The 2017 analysis improved on this in several ways:

  • It used individual participant data, not just trial averages, allowing the researchers to adjust more precisely for differences between people and studies.
  • It included a wide range of ages, from infants to very old adults, and people from many countries with different baseline vitamin D levels.
  • It examined important modifiers like baseline vitamin D status, dosing schedule, and dose size, instead of treating all vitamin D regimens as equivalent.

Because of this, the study was viewed as a higher quality summary of the evidence, with stronger support for a protective effect, especially in people who were deficient and on steady supplementation.

However, science moves forward, and more trials kept coming. In 2021, an updated meta analysis of 43 randomized controlled trials found a modest protective effect of vitamin D against acute respiratory infections, with an odds ratio of 0.92 and a confidence interval from 0.86 to 0.99.

From one angle, the 2017 individual participant data meta analysis and its message remain important. It showed that, in carefully analyzed trials, regular daily or weekly vitamin D supplements clearly reduced respiratory infections, especially for people who started out with very low vitamin D levels. The MGH team highlighted how this could reduce emergency department visits and argued that it supports vitamin D food fortification efforts in deficient populations.

From another angle, the newer, larger 2025 meta analysis urges caution. When data from more than 64,000 participants are combined, the overall effect is small and not statistically significant. The hints of benefit in certain subgroups are interesting, but the formal tests do not confirm that those groups are truly different from the rest.
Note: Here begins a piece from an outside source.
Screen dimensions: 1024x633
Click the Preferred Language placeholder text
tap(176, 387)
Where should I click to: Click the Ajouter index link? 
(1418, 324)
Vitamin D is important for overall health, it is generally safe at common doses, and severe deficiency is undesirable. The early meta analysis gave strong support to the idea that correcting deficiency, especially with regular daily or weekly doses, helps protect against respiratory infections. The later, larger analysis did not overturn that pattern, but it did weaken the statistical certainty and highlighted how difficult it is to prove a small protective effect across many different populations and dosing strategies.

In practice, that means vitamin D is best seen as a useful part of overall health, with possible benefits for respiratory infections that are most reliable when severe deficiency is corrected, rather than a guaranteed cure or vaccine like protection against colds and flu.